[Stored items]

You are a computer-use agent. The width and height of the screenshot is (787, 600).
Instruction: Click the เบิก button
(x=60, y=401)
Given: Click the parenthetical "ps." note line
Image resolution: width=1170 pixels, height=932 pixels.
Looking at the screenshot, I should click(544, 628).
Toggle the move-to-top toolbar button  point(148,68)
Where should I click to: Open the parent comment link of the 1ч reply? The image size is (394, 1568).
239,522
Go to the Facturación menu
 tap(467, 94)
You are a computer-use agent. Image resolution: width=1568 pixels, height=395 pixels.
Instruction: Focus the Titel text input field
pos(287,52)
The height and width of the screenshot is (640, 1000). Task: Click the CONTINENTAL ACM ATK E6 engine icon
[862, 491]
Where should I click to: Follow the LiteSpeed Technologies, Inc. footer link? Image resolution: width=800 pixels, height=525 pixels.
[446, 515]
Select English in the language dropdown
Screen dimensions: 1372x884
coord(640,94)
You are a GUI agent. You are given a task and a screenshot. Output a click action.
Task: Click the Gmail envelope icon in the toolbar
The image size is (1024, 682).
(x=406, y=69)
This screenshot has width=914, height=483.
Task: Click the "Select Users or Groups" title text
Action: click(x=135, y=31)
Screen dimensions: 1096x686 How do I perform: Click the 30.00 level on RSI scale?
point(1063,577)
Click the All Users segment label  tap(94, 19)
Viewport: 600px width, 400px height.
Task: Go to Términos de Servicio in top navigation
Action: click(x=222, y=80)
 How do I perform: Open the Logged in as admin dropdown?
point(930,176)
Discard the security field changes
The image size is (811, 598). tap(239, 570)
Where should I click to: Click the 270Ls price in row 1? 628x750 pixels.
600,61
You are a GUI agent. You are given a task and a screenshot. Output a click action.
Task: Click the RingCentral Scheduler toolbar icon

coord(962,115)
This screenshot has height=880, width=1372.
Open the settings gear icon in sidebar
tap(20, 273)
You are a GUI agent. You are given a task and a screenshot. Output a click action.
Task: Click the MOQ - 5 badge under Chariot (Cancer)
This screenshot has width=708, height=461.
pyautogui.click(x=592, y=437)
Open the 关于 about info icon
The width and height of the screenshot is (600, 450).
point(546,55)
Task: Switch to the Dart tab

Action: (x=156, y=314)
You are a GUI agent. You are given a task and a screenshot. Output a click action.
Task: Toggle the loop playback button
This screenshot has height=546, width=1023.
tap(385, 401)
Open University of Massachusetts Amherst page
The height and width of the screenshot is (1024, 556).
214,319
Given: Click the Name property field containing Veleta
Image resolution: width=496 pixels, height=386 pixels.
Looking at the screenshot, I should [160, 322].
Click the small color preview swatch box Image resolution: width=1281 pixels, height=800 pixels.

Directions
For this exercise, please output exactly the lines above starting at the line with "This screenshot has width=708, height=461." and ending at the line with "Given: Click the Name", ends included.

Reply
This screenshot has width=708, height=461.
pyautogui.click(x=592, y=437)
Open the 关于 about info icon
The width and height of the screenshot is (600, 450).
point(546,55)
Task: Switch to the Dart tab

Action: (x=156, y=314)
You are a GUI agent. You are given a task and a screenshot. Output a click action.
Task: Toggle the loop playback button
This screenshot has height=546, width=1023.
tap(385, 401)
Open University of Massachusetts Amherst page
The height and width of the screenshot is (1024, 556).
214,319
Given: Click the Name property field containing Veleta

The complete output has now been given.